Song-by-song it goes like this, all from
‘Forever Changes’ (recorded from 11th August 1967 on)
except where specified:
“Live And Let Live” Mike, guitarist with white dreads and a big white Gibson unspools the solo as Arthur finger-snipes gun-shots at the audience, close proximity only emphasising its strangeness, an everlasting first
“Alone Again Or” Arthur plays crystalline white guitar break, no Tijuana horns, but still hauntingly surreal… covered by others as diverse as the Damned and UFO, yet this remains the definitive take
“Andmoreagain” Wistful whimsy, the first album had a track called “And More”, this is the sequel, now a guitarist with check tie, glasses and a big red Rickenbacker shivers and ripples out all those precise nuances
“Bummer In The Summer” Garage Folk-Rock, with Arthur dropping into a frenzied knee-crouch for the charged riff-rhythmic Bo Diddley middle-eight bridge sequence
“Old Man” Originally a Bryan Maclean song and vocal (he died of a heart-attack 25th December 1998), so Arthur uses a music-stand to read the evocatively mystic lyrics
“Orange Skies” (from ‘Da Capo’) Arthur’s shimmering red maracas punctuate its acid-baked fluidity, you wonder where such ectoplasmic other-world sound-images come from, and to reside in what sort of mind?
“A House Is Not A Motel” Dazed guitars and blood-soaked imagery, Arthur punches out the ‘you can call my name’ with white tambourine, Mike’s solo is piercingly expressive
“Signed DC” (from ‘Love’) A drug-song that still hurts, an incorrigibly strange epistle of explicit addiction, losing elements of its acoustic fragility live, but compensating with Arthur’s razor-edged wailing harmonica.

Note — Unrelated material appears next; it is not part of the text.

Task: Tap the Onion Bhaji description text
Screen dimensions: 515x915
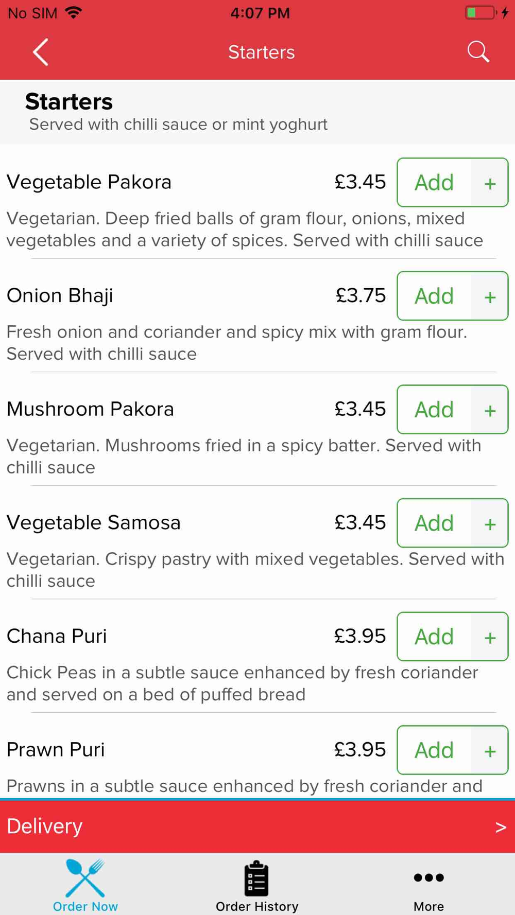Action: point(237,343)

The ‘DC’ is usually taken to refer to early-Love drummer Don Conka, but an elsewhere Arthurly quote credits the ‘District of Columbia’
“My Flash On You” (from ‘Love’) A molten, Byrds/Stones energy-blast that’s sharp and acid-punk short
“Your Mind And We Belong Together” (1968 single, now part of the expanded ‘Forever Changes’) It took 44 takes to perfect this single, tonight it’s full time-change jump-cut collage and harmonies are recreated in 3:30 minutes of compressed liquidity
“The Red Telephone” A skewed stand-out in a set of stand-outs, acting out the ‘I don’t know if the 3rd or the 4th or if the 5th is to fix’ line with a hypodermic mime, lifting his shades for the ‘look in my eyes’ lines, inhabiting an exultation close to fear, from moribund despair and social paranoia to surreal ecstasy – this, remember, comes from the time of nightly-TV Vietnam-atrocity with nuclear annihilation a button-push away, as the chanted ‘they’re locking them up today’ refrain delivers its appropriately dark menace
“Message To Pretty” (from ‘Love’) ‘As unprofessional as this might seem – wrong song’ he comments, sounds right to me, volume, flaring colour, movement, catching light and electric sparks...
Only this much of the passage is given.